COOPERATION AND COMPROMISE ARE KEY

“Thus far, most government leaders and policy makers have embraced the notion of drones and are calling for standards to help the market grow,” Kovar said. “The FAA is not just amenable to working with the industry, they’ve clearly demonstrated their dependence on the private sector to accelerate adoption. The NPRM on Remote ID leaves a lot undefined, such as how to design, build, operate, and secure the underlying infrastructure. Any standards relating to these items are left to the industry, and specifically the service providers, to determine. We will face significant risk if the service providers rush to deploy solutions that are not based on well-understood and agreed-upon standards, but it is unlikely that the government will contribute to determining which standards in any meaningful manner.”

The CompTIA Standards and Best practices document is a set of principles to establish a necessary framework and foundation on which to build larger standards and possibly certifications, Rebello said.

“It’s a starter. Drones represent a complicated platform. They touch your network, your mobile devices, the cloud, your data. CompTIA is on the right path, recognizing that we do need standards. This is the preface, to move toward those industry standards.”

According to Stanger, developing standards for the UAV industry has far-reaching consequences, because drone solutions touch so many other technology categories, including aircraft, electronics, computing, surveillance, storage, and security.
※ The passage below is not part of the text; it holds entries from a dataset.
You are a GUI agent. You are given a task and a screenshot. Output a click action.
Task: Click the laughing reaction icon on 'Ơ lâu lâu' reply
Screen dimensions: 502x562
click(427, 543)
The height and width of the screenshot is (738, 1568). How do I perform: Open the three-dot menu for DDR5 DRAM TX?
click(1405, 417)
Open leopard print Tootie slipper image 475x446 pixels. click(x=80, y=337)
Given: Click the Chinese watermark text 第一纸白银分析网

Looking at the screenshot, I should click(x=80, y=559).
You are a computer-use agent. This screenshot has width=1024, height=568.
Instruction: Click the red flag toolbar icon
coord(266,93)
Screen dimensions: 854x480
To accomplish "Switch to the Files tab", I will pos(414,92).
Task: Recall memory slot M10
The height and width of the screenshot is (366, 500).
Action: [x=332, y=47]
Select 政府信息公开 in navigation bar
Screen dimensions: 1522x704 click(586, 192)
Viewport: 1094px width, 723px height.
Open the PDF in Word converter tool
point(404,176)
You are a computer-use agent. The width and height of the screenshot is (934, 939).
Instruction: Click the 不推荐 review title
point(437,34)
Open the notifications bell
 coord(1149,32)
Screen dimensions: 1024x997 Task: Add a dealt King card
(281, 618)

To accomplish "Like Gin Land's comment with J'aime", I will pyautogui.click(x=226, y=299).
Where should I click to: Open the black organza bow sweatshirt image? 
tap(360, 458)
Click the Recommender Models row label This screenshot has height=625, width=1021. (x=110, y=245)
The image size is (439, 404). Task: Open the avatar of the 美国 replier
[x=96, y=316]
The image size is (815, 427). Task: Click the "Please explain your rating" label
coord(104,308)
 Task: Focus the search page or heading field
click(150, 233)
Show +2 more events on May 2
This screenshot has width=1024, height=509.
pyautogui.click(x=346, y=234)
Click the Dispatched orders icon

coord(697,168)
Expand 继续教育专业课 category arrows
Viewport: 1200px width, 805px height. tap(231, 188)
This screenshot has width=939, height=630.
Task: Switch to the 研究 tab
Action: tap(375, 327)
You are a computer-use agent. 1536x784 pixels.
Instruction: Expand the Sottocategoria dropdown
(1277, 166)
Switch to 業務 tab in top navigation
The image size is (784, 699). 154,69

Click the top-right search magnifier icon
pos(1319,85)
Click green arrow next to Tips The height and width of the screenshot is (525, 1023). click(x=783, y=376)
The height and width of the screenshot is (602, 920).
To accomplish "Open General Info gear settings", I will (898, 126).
“Drone tech is probably the most powerful manifestation of the emerging technologies in use today: In one form factor, a drone incorporates IoT, information gathering, AI, flight technology, GPS, gyros, lasers, thermal, delivery mechanisms, and more,” Stanger said. “The potential for misuse is enormous. Standards will definitely alleviate concerns, but no one can say we won’t have to work through some rough issues. I’m confident we’ll get there though.”